▼▼▼

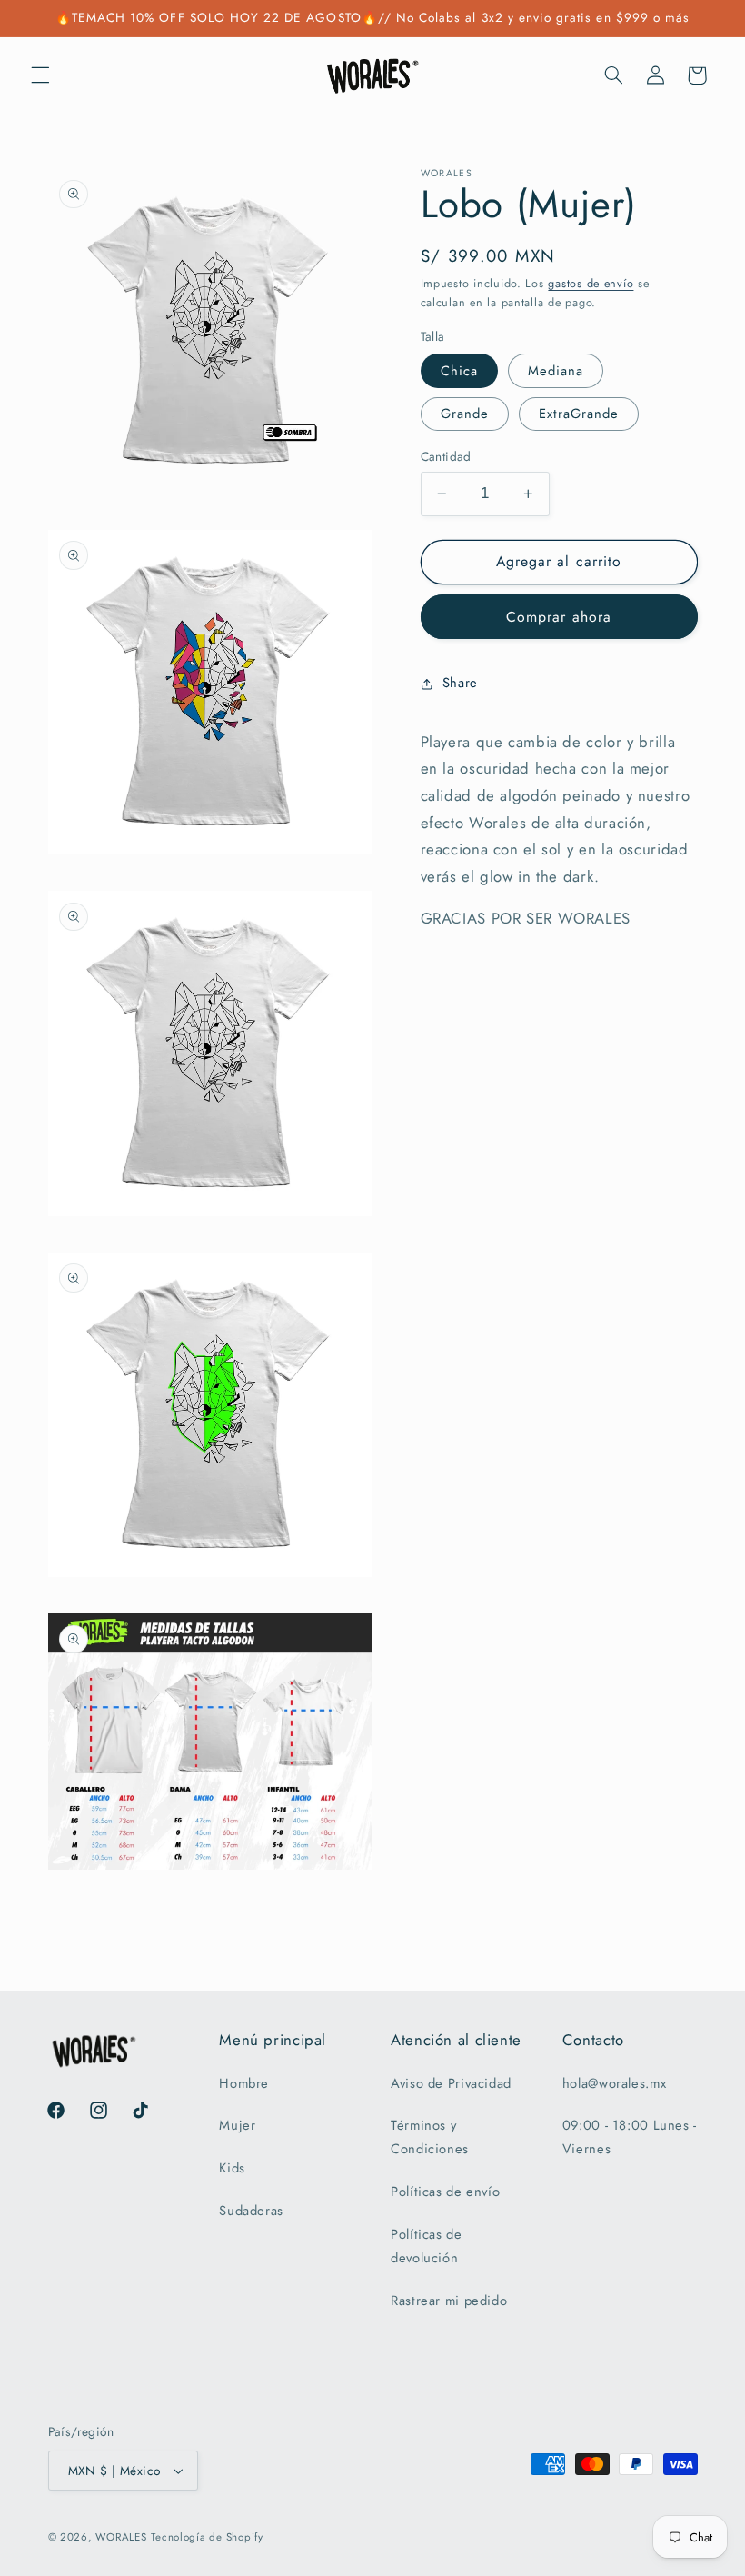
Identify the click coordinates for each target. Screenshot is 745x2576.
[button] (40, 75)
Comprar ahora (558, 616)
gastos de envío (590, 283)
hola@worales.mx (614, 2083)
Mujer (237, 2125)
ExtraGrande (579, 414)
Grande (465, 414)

▲▲▲
▼▼▼

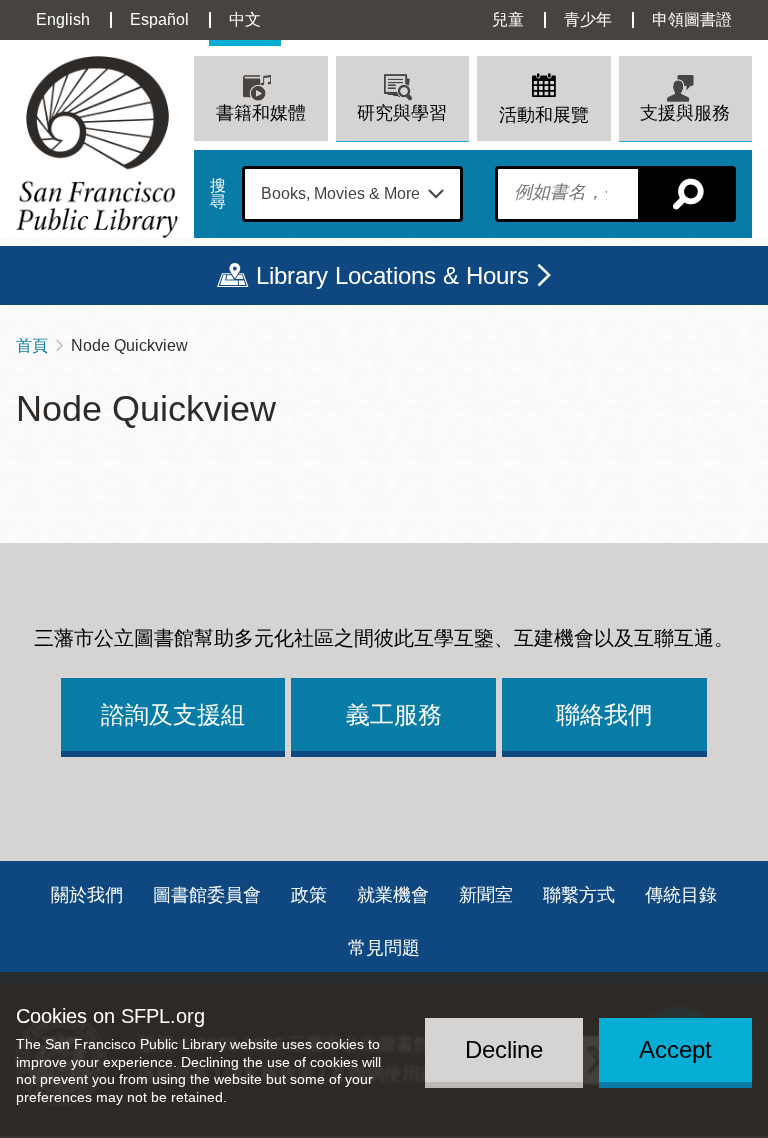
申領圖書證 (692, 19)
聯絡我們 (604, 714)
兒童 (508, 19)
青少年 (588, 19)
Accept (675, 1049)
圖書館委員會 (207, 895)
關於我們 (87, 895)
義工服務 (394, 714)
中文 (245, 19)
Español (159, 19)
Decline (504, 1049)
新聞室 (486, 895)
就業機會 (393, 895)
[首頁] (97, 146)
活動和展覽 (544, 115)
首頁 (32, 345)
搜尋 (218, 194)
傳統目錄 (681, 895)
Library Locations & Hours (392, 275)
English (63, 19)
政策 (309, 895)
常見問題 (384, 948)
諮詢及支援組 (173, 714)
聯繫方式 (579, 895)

▲▲▲
▼▼▼

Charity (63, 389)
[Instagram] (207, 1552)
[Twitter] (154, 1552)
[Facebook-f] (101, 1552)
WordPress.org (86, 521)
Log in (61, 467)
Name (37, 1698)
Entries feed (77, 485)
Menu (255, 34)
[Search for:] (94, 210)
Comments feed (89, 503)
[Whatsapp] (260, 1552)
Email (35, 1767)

▲▲▲

Directions: Look above for the line holding "Library Locations & Hours (392, 275)", then set down exactly that line and every line after it up to and including the line holding "聯繫方式 (579, 895)", with nothing else.

Your response:
Library Locations & Hours (392, 275)
English (63, 19)
政策 (309, 895)
常見問題 (384, 948)
諮詢及支援組 (173, 714)
聯繫方式 (579, 895)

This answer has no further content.